Two patients with those mutations still are on treatment. Both of those are MRD-negative and in a radiographic remission, but one of those patients has a p53 mutation of uncertain significance. The other one has a more classical p53 mutation.
As of right now, I would say it's still probably a bit premature to know exactly how we can apply this information into a clinical setting.
Our hope is that we will continue to follow these patients out, and because we plan to expand this study to enroll another cadre of patients, we'll continue to roll over the patients in this initial cohort. We'll be able to get more long-term follow-up.
The hope is that within next three years or so, if these patients are still in remission and they're still molecularly and radiographically in remission, there's absolute growing evidence that we still continue to get long-term good outcomes in this patient population without cytotoxic chemotherapy and also without the use of autologous stem cell transplantation.
That will be what I would hope will come out of this, but again, like I said, I won't know if that's going to be the outcome until we can have more time.
As of right now, the longest patients on study are going into their third year of treatment. We still have at least another 48 months before we, even with the earlier patients, get some sense of what their five-year progression-free survival is.
We've amended this protocol to make some adjustments from what we saw from the initial 28 patients. With the second part, we will plan to enroll another 50 patients, but we will make some adjustments to the induction phase that will shorten the induction for those patients who have obtained a very good response early on.
It'll more so parallel what we see with chemotherapy, whereas the patient will get about six months of treatment, and then they will go into what we consider to be a maintenance phase.
That will help us get a better idea of whether, with these oral agents, we can match it up with what we normally do with cytotoxic chemo and also, whether we can actually stop these drugs.
Most of the studies where we do these non-cytotoxic treatment regimens with some of these oral medications, the treatments are either given indefinitely or they give them together with chemo or some sort of chemo consolidation. We're not doing that.

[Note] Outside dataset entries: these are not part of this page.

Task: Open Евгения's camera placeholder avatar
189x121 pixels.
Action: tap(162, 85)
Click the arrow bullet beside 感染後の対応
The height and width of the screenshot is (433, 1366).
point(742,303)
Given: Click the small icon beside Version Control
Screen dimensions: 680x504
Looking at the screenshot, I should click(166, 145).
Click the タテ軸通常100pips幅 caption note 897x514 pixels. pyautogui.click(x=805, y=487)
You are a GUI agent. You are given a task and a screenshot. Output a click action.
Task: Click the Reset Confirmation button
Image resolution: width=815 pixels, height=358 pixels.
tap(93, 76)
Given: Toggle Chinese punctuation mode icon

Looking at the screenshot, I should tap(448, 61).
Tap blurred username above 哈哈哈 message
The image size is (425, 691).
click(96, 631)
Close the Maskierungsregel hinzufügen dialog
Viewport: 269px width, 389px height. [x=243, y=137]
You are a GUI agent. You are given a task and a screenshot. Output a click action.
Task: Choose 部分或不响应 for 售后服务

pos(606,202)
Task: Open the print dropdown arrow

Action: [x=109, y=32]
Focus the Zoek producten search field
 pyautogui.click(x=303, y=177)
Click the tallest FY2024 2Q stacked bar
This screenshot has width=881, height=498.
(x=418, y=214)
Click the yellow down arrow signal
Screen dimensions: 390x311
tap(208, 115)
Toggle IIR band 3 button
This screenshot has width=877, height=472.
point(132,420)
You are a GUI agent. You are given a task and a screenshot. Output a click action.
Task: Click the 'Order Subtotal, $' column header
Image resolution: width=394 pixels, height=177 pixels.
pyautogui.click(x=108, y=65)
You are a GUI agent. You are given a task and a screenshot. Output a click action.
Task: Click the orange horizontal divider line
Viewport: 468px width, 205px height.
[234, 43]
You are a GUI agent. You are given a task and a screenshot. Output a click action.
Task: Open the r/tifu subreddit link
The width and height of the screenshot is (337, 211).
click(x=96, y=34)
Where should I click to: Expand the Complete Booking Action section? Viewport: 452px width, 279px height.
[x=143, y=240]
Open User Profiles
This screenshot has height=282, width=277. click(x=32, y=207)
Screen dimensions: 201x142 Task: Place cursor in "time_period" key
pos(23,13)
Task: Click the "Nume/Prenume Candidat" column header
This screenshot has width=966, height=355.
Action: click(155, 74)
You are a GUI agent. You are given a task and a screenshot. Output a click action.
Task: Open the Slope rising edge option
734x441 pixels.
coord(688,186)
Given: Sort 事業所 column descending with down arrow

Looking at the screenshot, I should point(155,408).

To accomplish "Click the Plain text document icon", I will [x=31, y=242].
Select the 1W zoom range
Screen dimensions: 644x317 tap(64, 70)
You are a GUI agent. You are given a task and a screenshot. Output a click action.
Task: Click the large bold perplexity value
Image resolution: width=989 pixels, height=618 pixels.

The hope is that with this next set of patients, the shorter timeframe that we can accomplish a few goals.
A, matching up with chemo, and B, obviously, another purpose of shortening treatment duration is to reduce any toxicities that will come from these medications, because with anything we give, there are always going to be some toxicities that occur.
We also did make one caveat. We are going to exclude patients with p53 mutations from the next cohort of 50 patients. For that patient population, we are opening up the second study that will modify that a bit. We think will be a bit better for this more high-risk patient population. Hopefully, give us better outcomes.
We'll have two basically conjoined studies, one for patients we don't consider to be ultra high-risk, and then one for what we consider to be ultra high-risk patients.
The biggest thing is that hopefully, with more time, we'll have more information to further add to the growing field of evidence that we have with some of these oral medications. It's still at least a couple of years away.